Pairing Floral notes can be tricky. I knew I needed something that would be fairly loud in flavour, PLUS compliment the floral notes which isn’t as easy as it sounds. Something too bitter like Campari can be unforgiving, and not knowing the exact sweetness of this Jam is another issue to deal with. That’s when I brought out the Pimms. I knew it would go well with citrus and with a touch of floral, this may actually work!
Must knows when it comes to Jam in Cocktails
The thing with using Jam in cocktails is to have some flexibility. All jams are different. Some sweeter, more tart, more vicious than others, so here’s what you have to make sure of:
- Shake up this cocktail VIGOROUSLY. You want to make sure you can break down any consistency of the jam so that it’s evenly distributed within the cocktail.
- Less is more. Don’t go overboard with the Jam. Remember you can always add more to the cocktail, but removing it will cause a lot more problems!
- Don’t be afraid to add sugar! Yes that’s right. Even a simple dash of simple syrup or say Grand Marnier can go a long way. This is all dependent on your jam.

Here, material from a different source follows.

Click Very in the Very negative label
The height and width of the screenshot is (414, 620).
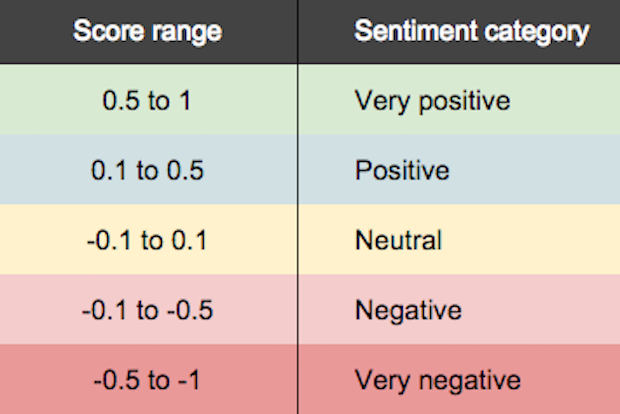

- Double Strain – You really don’t want any pieces floating in your cocktail. Try to refine it by double straining for the ultimate sip
Since I didn’t have the Prickly Pear Jam, I used what I had, which was Raspberry Jam. It was delicious, and this cocktail is fairly forgiving that you can mix with a number of different flavours. Say a Strawberry and Rhubarb flavour, or blueberry! Let me know what you experiment with at home.
Tequila, Tequila, Tequila
Even though it’s Gin and Tonic Day, so many of you reached out wanting a Tequila. For this cocktail, I kept with the classic Blanco. I tend to save my Reposado’s and Anejo’s for fancy stirred, spirit forward cocktails.

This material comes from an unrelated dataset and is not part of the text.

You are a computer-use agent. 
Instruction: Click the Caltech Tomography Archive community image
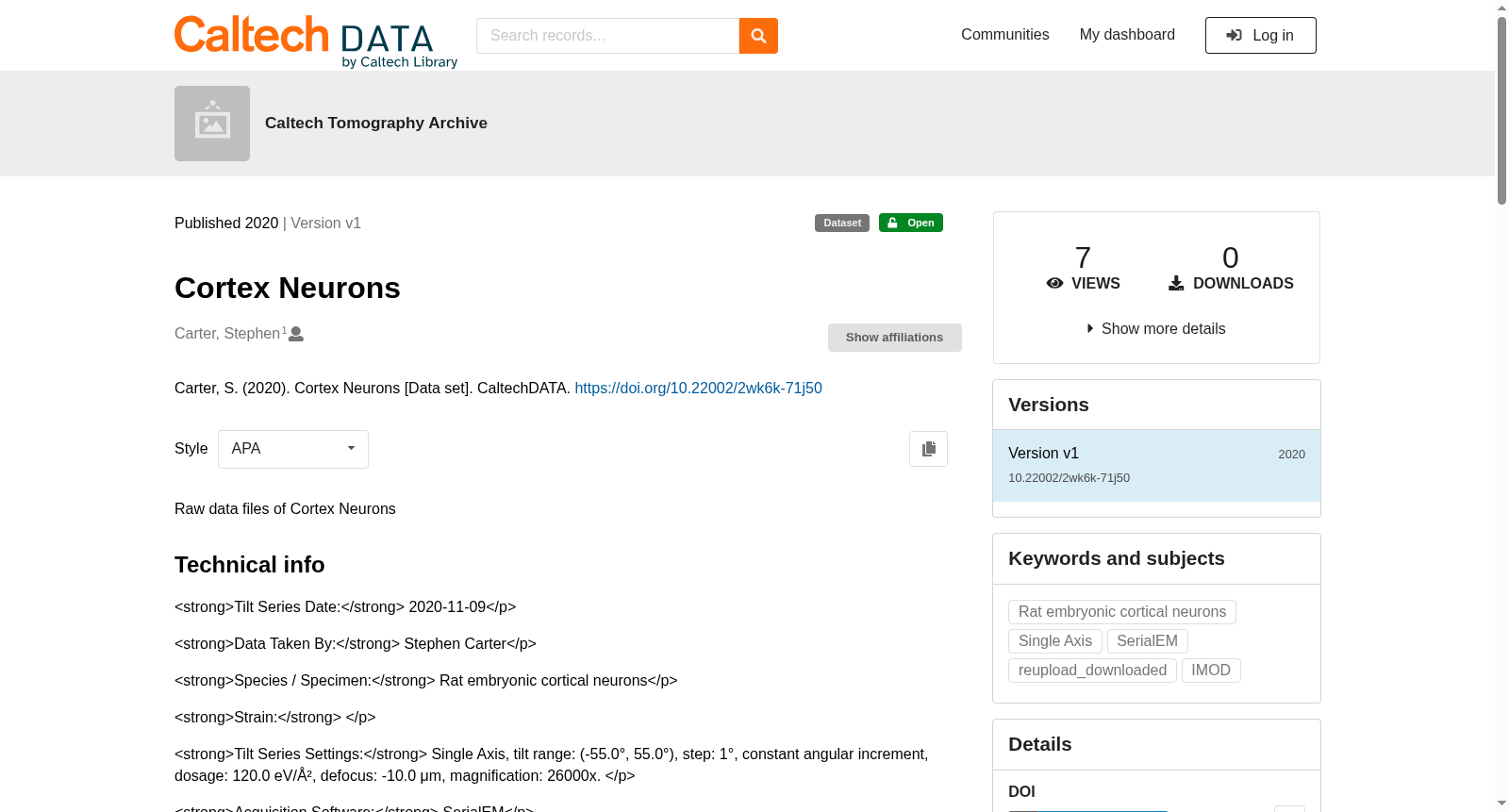(x=212, y=124)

And folks, that’s pretty much it! Again, this is a cocktail that I ENCOURAGE YOU to experiment with because they won’t all be the same. Would love to hear what everyone creates here!
Tequila Jam Session
We're bringing together a Blanco Tequila, Pimms and Jam together in this delicious shaken creation.

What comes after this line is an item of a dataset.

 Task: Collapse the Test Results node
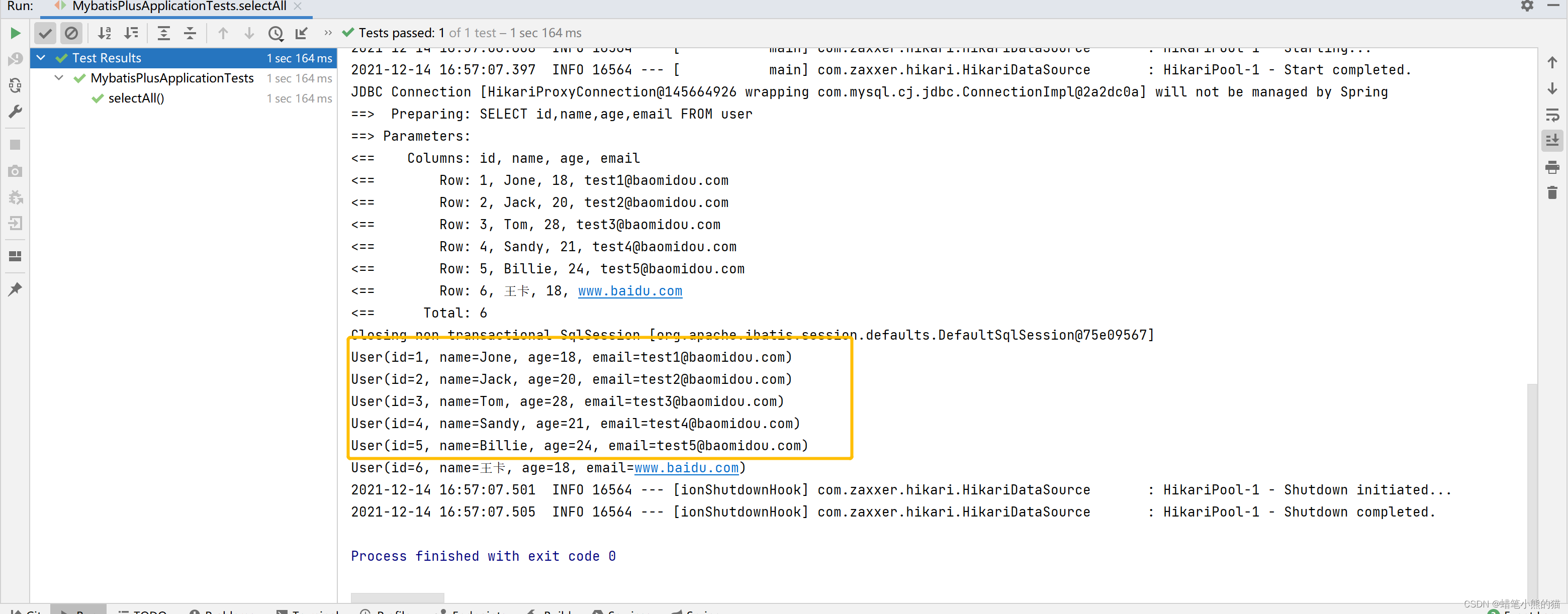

– Difficulty: Intermediate
- 1.5 oz Blanco Tequila El Tequileno Used Here
- 0.5 oz Pimms
- 1 large spoon Jam Raspberry Jam used here
- 1 oz Lemon Juice
- 1 dash Grand Marnier *Optional
Add all your ingredients to a shaker and give this a VIGOROUS shake so the jam will completely break down.
Double Strain over a few cubes and enjoy!
Remember, this is a cocktail that I encourage you to play around with the ratios as all Jams are different! Let me know what you end up creating!